Indoor arena in Senegal

The Dakar Arena (nicknamed Palais des sports de Diamniadio) is an indoor sports arena located in Diamniadio, Senegal. Built between 2016 and 2018, it is primarily used for basketball games, and it is the home arena of the Senegal national basketball team and the Senegal women's national basketball team. The arena has a seating capacity of 15,000 people.

It is one of Africa's newest basketball arenas.

==History==
President Macky Sall promised to build a new basketball arena, after Senegal won the AfroBasket Women 2015. The objective was to replace the Marius Ndiaye Stadium as the home arena for both men and women basketball teams in Senegal.
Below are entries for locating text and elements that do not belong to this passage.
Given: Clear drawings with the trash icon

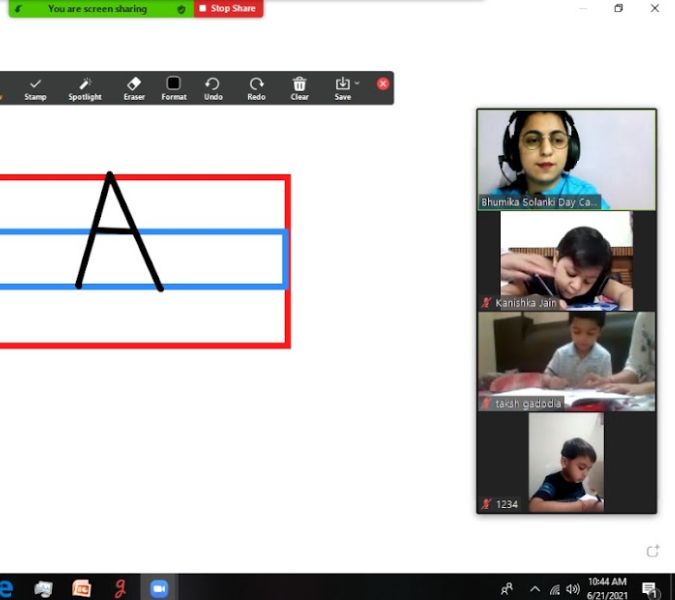Looking at the screenshot, I should 299,88.
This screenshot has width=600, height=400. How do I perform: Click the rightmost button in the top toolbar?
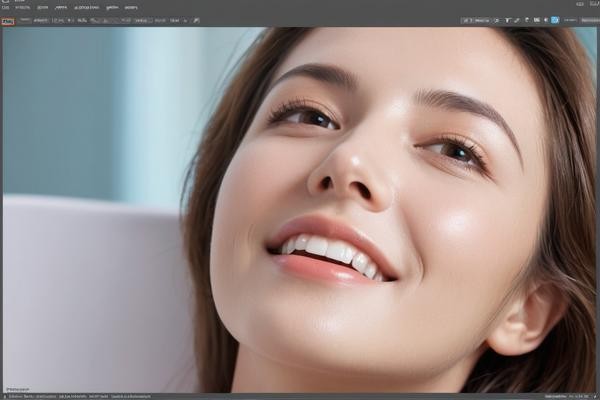pos(588,20)
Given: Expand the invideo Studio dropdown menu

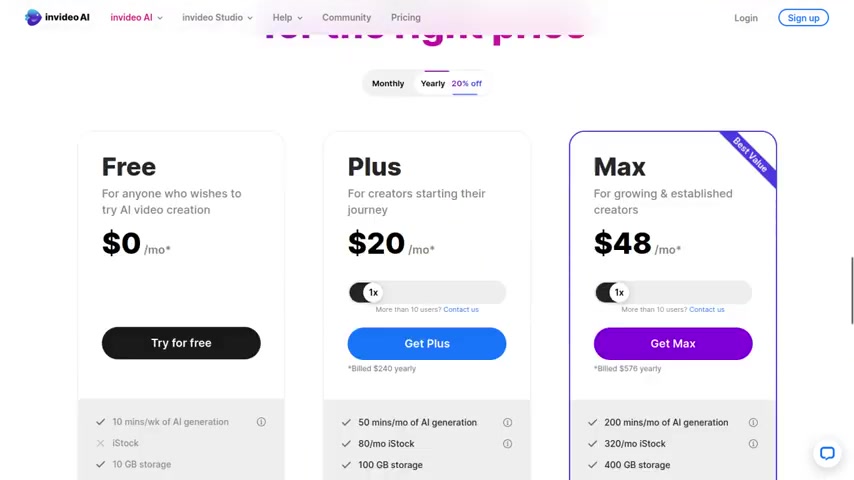Looking at the screenshot, I should pyautogui.click(x=217, y=17).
The Dakar Arena was broke down on 9 May 2016, by President Macky Sall, Prime Minister Mahammed Boun Abdallah Dionne and many basketball players.

On 8 August 2018, the Dakar Arena was inaugurated by Macky Sall.

It hosted all matches of the 2019 Women's Afrobasket. The final took place in front of a capacity crowd of 15,000.

The Dakar Arena hosted the Sahara Conference of the Basketball Africa League in several BAL seasons. In the 2025 BAL season, the Sahara Conference games were played at the Dakar Arena, with a total attendance of 47,525 and an average attendance of 2,640 per game over 18 games.